Exercise set =>
1. In the piece on John Knox, reproduce everything from "John Knox’s influence" down to "a major biography.".
2. Which people does the piece on John Knox mention by name? List all of them.
3. Write the next part of the piece on John Knox, starting after its last sentence.

John Knox

John Knox December 17, 2015

John Knox’s influence on the modern world has been enormous. He shaped the Scottish Reformed church, and so shaped the faith and culture of the corners of the world to which Scottish Reformed missionaries and pastors spread. Yet, it’s been nearly thirty years since we’ve seen a major biography.

As the TLS reviewer of Jane Dawson’s John Knox observes, this is not for lack of evidence. Yet the evidence presents subtle challenges: “so much of it is filtered through Knox himself, particularly through his marvellously quotable, massively tendentious History of the Reformation of Religion in the Realm of Scotland. The History has been described as Knox’s disguised autobiography. That may be an exaggeration, but the fact remains that most of what we know about Knox is what Knox intended us to know. ” Dawson has uncovered some fresh evidence, but mostly she has, in the view of the reviewer, made creative use of the evidence everyone else has used.

Several points stand out. One is Dawson’s emphasis on the effect of Knox’s early career as a Catholic priest: “Dawson argues convincingly that he was moulded by the Catholic Church far more profoundly than he cared to admit. Throughout his life, the version of the Bible that he knew best was the Latin Vulgate. Even his adversarial debating style, which we might think of as typical of his militant Protestantism, reflects his familiarity with the relentlessly logical, legalistic style of argument that would have been drilled into him as a student of canon law at university. In Dawson’s pithy summary, he was ‘a churchman through and through.’”

Dawson places “Knox back into a British rather than an exclusively Scottish context. Much of his early career was spent in England, and if Edward VI had lived longer it is quite possible that Knox would have accepted a London parish, perhaps even a bishopric, and be remembered today as one of the principal architects of the English Reformation.”

Stored data =>
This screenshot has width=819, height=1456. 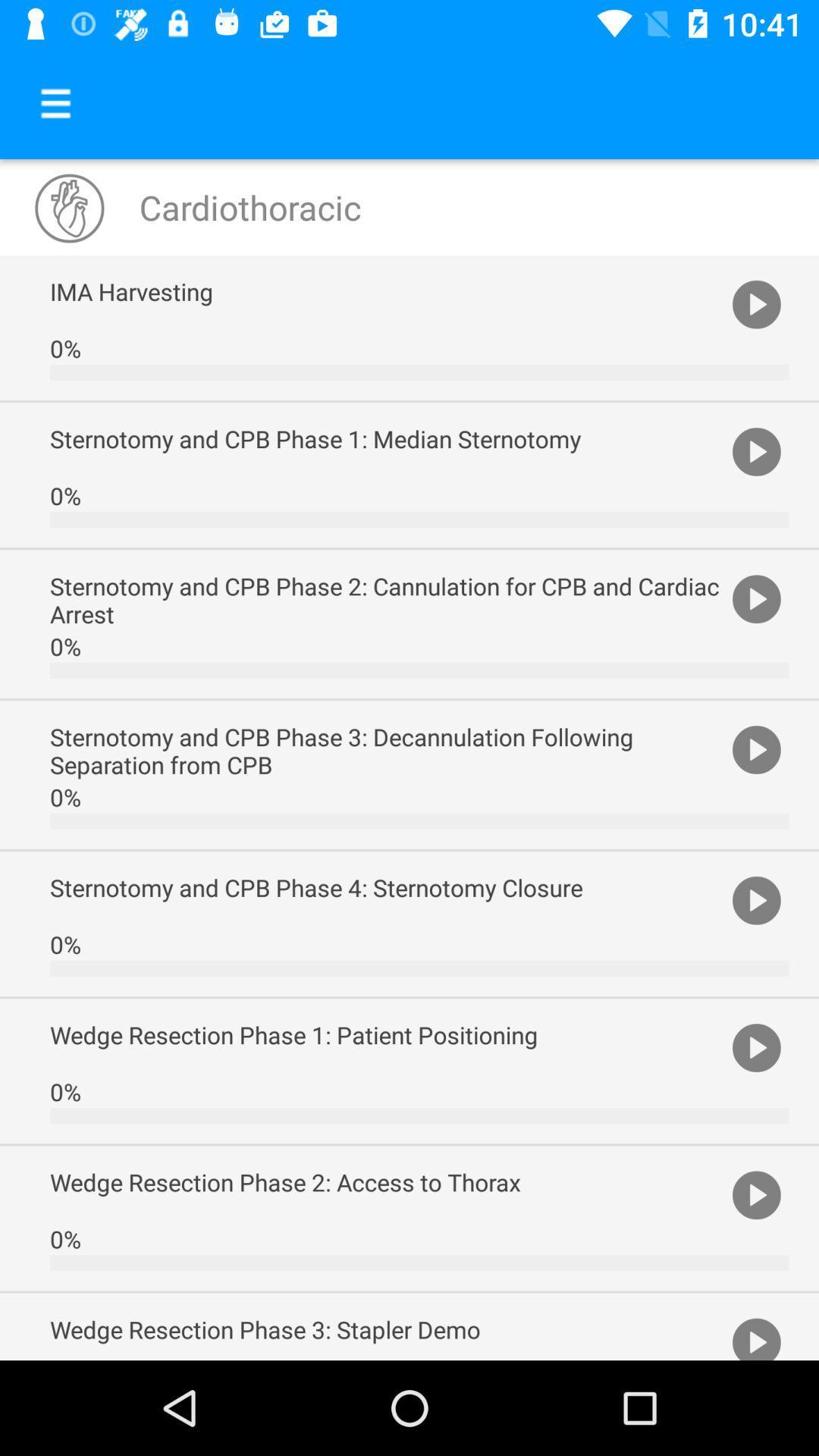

Set of answers =>
1.
John Knox’s influence on the modern world has been enormous. He shaped the Scottish Reformed church, and so shaped the faith and culture of the corners of the world to which Scottish Reformed missionaries and pastors spread. Yet, it’s been nearly thirty years since we’ve seen a major biography.

2. John Knox, Jane Dawson, Edward VI

3.
The most significant revisionist move is Dawson’s assessment of Knox’s psychology: “She sees him as a deeply troubled man suffering from a species of selfdoubt which he called ‘dolour’ and we might call depression. Wisely, she does not attempt to psychoanalyse Knox, except to suggest that he may have experienced survivor’s guilt at having come through the Marian persecutions unscathed. But if we could put Knox on the psychiatrist’s couch, we might be tempted to diagnose a case of impostor syndrome, as he struggled with the tension between his public role as a preacher and his inward sense of sinfulness. In one of his most revealing letters to Mrs Bowes, he describes what he was secretly thinking as he stood in the pulpit looking out over his congregation, compelled by duty to ‘thounder out the threatnyngis of God” while all the time “knowing my self criminall and giltie in many things that in otheris I reprehend.’”

Knox’s preaching barely survives at all, and that is a loss: “Preaching and writing – coupled, of course, with immense personal charisma and moral authority – were the only tools he had to exercise political leverage. If only we had more of his sermons we might be better able to appreciate the extraordinary skill with which he wielded them, to say nothing of his virtuosity in creating a public image for himself. It takes an iconoclast to recognize the power of imagery.”